**Aim 1:** Reproduce everything in the rows from the line containing "Expand the folded hits array on line 16" down to the line containing "click(713, 93)", with both of those lines included.

**Document:**
________________________
OKlibrary  0.2.1.6
general.hpp File Reference

Plans for the super-module for collecting data (not tools, but actual data) More...

Go to the source code of this file.


Detailed Description

Plans for the super-module for collecting data (not tools, but actual data)

Todo:
Structure
  • DONE (well-established now) Is the name "Investigations" right?
  • DONE (well-established now) Is the part Experimentation the right part?
  • How shall we present the data?
Todo:
Rerun time-sensitive experiments WHAT IS THE STATUS OF THIS?
  • On older versions of the 32-bit linux-kernel, <= 2.6.35.6, there is bug which causes "user time" to be misreported as "system time" for CPU intensive processes which take more than ~40s. See https://bugzilla.kernel.org/show_bug.cgi?id=16559 and https://bugzilla.redhat.com/show_bug.cgi?id=633037 .
  • As most SAT solvers report the "user time" from the "getrusage" function in the GNU C libraries, this results in solvers reporting the wrong time duration for solving.
  • This bug was evident and caused wrong solver times to be reported with some AES experiments; see commit dec0020519c4053f1b421e059d6bcb94ab753a67.
  • Non-trivial experiments, where time is an important consideration should be rerun:
    • All in Cryptography/AdvancedEncryptionStandard/plans/.
    • All in Cryptography/DataEncryptionStandard/plans/.
    • This list must be expanded.
  • Safety measures:
    1. Time sensitive experiments could always be run with the "time" shell command to ensure that the solver reports the correct time.
    2. However "time" itself is an arcane tool, which disturbs the programs it shall observe.
    3. See http://stackoverflow.com/questions/7056700/what-is-an-elegant-way-that-a-shell-script-times-itself-really/ for some discussion and an alternative proposed by OK.
    4. So it seems best to only make probes, for new systems and new solvers, and also sporadically for all experiment series.
  • We also need documentation on issues such as this, and "best practices" for experimentation.
  • See also "Experiment scripts".
Todo:
Experiment scripts
  • We should provide docus containing a list of all experiment scripts used in the library.
  • In this way, when creating new experiment scripts one knows where to look for examples.
  • If the list is presented chronologically, one can also see the more recent examples of experiment scripts for more "up-to-date" practices.
________________________
**Input rows:**
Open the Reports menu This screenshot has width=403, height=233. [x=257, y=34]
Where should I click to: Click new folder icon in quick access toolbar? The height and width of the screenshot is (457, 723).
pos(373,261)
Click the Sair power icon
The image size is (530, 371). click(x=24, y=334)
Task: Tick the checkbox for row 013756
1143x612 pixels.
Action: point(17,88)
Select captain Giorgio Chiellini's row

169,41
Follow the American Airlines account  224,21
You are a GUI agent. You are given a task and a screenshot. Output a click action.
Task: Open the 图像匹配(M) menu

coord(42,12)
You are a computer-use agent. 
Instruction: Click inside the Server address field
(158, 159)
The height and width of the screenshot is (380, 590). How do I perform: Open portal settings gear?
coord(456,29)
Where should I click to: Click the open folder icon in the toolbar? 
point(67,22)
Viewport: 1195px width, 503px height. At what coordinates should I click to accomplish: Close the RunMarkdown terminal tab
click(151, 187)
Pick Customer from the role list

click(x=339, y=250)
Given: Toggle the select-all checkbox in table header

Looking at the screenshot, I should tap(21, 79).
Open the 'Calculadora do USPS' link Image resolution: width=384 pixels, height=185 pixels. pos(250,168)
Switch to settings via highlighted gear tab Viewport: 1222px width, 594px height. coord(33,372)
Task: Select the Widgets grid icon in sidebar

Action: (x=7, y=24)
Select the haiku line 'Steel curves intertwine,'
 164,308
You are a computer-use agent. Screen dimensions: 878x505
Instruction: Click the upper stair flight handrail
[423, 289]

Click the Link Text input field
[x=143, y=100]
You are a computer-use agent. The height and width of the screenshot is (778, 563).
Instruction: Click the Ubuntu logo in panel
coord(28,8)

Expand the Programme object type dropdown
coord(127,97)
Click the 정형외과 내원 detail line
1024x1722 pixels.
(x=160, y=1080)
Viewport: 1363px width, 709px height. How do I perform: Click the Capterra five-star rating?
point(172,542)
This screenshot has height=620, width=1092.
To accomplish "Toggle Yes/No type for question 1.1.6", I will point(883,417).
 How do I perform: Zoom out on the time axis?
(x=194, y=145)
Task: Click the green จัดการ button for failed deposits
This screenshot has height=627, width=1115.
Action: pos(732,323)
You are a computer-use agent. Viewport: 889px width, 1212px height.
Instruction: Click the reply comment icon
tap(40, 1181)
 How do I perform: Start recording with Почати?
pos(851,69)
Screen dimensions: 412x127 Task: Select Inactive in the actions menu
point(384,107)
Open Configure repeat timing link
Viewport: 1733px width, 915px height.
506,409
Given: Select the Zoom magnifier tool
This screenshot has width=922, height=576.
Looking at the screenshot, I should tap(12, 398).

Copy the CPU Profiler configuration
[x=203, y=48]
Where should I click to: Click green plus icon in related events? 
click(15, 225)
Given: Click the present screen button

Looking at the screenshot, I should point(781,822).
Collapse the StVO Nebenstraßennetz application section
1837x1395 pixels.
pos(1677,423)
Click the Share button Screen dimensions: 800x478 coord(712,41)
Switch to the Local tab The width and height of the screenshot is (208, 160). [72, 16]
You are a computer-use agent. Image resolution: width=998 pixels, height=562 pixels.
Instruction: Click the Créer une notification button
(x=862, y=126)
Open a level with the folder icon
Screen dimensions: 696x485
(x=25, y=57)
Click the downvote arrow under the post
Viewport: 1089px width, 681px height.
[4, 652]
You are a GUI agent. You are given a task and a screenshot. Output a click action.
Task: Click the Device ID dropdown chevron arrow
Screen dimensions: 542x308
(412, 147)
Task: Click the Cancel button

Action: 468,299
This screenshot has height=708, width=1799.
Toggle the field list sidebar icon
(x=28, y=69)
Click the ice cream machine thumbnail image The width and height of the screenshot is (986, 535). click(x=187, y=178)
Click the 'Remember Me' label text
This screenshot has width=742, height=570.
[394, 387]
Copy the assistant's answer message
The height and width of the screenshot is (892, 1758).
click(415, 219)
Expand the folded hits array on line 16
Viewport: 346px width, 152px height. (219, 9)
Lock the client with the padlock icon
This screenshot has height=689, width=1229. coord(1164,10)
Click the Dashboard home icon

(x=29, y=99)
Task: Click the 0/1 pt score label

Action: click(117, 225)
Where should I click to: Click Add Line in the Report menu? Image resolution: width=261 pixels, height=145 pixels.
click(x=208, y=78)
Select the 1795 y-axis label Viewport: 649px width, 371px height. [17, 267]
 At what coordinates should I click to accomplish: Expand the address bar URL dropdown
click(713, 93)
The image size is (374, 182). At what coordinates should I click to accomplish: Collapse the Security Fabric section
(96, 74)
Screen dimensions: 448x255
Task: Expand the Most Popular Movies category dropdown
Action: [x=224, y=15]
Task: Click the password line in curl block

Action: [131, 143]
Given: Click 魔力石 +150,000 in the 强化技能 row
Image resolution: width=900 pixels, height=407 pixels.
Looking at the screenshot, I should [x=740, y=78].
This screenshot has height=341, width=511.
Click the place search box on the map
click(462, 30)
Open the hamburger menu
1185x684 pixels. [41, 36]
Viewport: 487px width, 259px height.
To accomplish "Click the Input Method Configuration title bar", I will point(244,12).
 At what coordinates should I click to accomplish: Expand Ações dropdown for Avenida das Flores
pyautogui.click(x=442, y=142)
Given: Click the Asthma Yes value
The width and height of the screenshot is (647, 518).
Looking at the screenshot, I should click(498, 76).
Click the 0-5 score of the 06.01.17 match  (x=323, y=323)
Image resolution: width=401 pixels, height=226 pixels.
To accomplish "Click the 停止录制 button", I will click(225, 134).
________________________
**Aim 2:**
Answer these questions using the OKlibrary page:
(a) Which versions of the 32-bit Linux kernel have the bug that misreports "user time" as "system time"?
(b) From which function do most SAT solvers take the "user time" they report?
(c) What should the proposed docus on experiment scripts contain?

**Finished answer 1:**
Expand the folded hits array on line 16
Viewport: 346px width, 152px height. (219, 9)
Lock the client with the padlock icon
This screenshot has height=689, width=1229. coord(1164,10)
Click the Dashboard home icon

(x=29, y=99)
Task: Click the 0/1 pt score label

Action: click(117, 225)
Where should I click to: Click Add Line in the Report menu? Image resolution: width=261 pixels, height=145 pixels.
click(x=208, y=78)
Select the 1795 y-axis label Viewport: 649px width, 371px height. [17, 267]
 At what coordinates should I click to accomplish: Expand the address bar URL dropdown
click(713, 93)

**Finished answer 2:**
(a) Older versions, 2.6.35.6 and below.
(b) The "getrusage" function in the GNU C libraries.
(c) A list of all experiment scripts used in the library.